(Dataset entries)
^^^^^^^^^^^^^^^^

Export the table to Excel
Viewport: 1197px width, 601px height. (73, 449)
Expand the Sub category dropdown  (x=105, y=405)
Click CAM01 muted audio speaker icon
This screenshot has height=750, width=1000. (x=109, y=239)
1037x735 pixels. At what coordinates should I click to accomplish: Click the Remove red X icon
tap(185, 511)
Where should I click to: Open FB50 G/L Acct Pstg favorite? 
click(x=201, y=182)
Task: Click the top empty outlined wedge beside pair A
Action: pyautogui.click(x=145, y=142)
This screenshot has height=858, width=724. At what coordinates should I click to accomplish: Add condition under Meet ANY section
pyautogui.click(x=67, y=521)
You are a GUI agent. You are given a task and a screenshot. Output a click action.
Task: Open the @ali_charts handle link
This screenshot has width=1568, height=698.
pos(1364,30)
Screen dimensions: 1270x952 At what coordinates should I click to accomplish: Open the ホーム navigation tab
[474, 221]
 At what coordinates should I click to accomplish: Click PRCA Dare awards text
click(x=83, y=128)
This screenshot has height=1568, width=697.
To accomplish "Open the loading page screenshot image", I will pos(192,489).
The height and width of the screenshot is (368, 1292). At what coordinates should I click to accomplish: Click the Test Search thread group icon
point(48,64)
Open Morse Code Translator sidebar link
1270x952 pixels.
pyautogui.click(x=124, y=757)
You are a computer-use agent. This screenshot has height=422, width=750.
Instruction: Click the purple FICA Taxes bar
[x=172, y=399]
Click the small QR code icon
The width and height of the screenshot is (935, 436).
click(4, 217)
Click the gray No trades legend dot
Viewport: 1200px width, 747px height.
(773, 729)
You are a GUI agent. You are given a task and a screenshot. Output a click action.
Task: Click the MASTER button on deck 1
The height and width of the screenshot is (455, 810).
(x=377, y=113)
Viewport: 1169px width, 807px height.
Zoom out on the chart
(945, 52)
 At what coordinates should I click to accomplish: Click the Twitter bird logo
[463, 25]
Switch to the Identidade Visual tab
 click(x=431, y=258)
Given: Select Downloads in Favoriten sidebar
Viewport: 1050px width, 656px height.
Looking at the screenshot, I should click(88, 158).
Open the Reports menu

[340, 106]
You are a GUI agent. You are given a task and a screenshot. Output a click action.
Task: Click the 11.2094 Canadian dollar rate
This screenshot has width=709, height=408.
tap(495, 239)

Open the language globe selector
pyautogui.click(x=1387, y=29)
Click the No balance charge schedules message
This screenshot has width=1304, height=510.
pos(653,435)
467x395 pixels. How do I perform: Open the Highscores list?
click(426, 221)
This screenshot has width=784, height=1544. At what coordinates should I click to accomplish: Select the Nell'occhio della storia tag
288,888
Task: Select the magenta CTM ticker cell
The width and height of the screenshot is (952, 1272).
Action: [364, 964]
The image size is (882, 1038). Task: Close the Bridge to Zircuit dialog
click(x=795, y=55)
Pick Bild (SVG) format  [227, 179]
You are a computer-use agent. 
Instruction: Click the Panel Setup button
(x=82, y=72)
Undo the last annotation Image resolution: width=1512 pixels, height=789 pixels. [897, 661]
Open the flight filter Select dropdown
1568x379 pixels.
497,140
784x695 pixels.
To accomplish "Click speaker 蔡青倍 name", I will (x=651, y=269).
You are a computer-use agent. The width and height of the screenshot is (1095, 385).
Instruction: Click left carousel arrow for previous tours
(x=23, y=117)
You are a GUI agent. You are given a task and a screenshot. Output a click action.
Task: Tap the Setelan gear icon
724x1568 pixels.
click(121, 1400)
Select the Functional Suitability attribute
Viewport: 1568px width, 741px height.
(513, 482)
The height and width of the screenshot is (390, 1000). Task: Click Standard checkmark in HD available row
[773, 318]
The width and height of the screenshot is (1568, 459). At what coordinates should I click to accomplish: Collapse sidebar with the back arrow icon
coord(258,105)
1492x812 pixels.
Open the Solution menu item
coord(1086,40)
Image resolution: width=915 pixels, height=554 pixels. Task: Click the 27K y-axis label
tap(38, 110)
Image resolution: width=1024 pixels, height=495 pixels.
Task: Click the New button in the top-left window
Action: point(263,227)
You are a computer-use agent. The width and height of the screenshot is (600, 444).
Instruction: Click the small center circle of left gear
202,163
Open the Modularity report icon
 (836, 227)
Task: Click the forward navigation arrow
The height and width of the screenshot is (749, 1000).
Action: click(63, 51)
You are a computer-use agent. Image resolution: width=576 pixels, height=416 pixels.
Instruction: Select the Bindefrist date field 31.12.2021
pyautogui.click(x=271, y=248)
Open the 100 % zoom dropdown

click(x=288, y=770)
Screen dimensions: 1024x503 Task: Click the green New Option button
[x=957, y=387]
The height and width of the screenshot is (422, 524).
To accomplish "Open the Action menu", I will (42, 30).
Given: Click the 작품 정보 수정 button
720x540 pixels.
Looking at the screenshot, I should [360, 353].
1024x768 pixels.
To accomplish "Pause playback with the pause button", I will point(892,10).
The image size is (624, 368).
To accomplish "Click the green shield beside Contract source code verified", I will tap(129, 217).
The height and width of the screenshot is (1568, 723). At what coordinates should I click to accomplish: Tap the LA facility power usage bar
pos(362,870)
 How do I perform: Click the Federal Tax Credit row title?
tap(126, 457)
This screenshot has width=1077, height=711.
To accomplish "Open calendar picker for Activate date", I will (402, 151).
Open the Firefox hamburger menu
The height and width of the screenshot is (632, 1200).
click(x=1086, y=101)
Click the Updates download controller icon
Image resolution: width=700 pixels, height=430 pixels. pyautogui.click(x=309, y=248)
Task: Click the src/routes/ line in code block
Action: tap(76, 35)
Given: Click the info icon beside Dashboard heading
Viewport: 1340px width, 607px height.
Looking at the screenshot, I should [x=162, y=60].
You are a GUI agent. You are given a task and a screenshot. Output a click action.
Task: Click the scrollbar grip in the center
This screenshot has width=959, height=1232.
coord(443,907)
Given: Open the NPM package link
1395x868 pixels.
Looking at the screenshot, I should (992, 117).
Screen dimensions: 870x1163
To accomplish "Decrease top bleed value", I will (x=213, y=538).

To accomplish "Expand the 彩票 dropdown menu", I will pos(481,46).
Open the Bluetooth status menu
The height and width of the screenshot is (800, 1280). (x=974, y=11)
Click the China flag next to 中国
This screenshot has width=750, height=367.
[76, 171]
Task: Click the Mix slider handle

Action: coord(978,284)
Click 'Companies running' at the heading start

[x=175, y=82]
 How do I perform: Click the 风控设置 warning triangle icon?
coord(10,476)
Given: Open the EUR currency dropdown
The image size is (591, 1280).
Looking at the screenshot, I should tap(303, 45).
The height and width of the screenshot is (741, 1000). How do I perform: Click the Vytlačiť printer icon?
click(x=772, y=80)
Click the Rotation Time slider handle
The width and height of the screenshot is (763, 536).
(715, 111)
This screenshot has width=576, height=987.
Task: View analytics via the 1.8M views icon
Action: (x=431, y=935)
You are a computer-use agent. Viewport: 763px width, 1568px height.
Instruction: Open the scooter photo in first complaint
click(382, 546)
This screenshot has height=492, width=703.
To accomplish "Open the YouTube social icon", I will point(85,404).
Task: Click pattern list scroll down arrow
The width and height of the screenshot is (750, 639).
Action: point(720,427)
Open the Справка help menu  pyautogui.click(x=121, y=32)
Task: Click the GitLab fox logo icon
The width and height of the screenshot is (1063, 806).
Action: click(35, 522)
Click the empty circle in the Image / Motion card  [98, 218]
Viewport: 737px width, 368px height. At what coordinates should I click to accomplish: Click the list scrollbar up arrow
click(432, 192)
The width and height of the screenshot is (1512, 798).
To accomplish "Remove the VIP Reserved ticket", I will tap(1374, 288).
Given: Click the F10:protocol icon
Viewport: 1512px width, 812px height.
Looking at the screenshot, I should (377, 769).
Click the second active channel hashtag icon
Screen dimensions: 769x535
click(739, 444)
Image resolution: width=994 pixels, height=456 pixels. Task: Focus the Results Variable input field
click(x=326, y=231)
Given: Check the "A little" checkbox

^^^^^^^^^^^^^^^^

▶ PROBLEM TO SOLVE
What is needed is an exact retyping of every line from the one containing "This screenshot has height=492, width=703." through the final line of the entries, and only those lines.

▶ WRITTEN RESPONSE
This screenshot has height=492, width=703.
To accomplish "Open the YouTube social icon", I will point(85,404).
Task: Click pattern list scroll down arrow
The width and height of the screenshot is (750, 639).
Action: point(720,427)
Open the Справка help menu  pyautogui.click(x=121, y=32)
Task: Click the GitLab fox logo icon
The width and height of the screenshot is (1063, 806).
Action: click(35, 522)
Click the empty circle in the Image / Motion card  [98, 218]
Viewport: 737px width, 368px height. At what coordinates should I click to accomplish: Click the list scrollbar up arrow
click(432, 192)
The width and height of the screenshot is (1512, 798).
To accomplish "Remove the VIP Reserved ticket", I will tap(1374, 288).
Given: Click the F10:protocol icon
Viewport: 1512px width, 812px height.
Looking at the screenshot, I should (377, 769).
Click the second active channel hashtag icon
Screen dimensions: 769x535
click(739, 444)
Image resolution: width=994 pixels, height=456 pixels. Task: Focus the Results Variable input field
click(x=326, y=231)
Given: Check the "A little" checkbox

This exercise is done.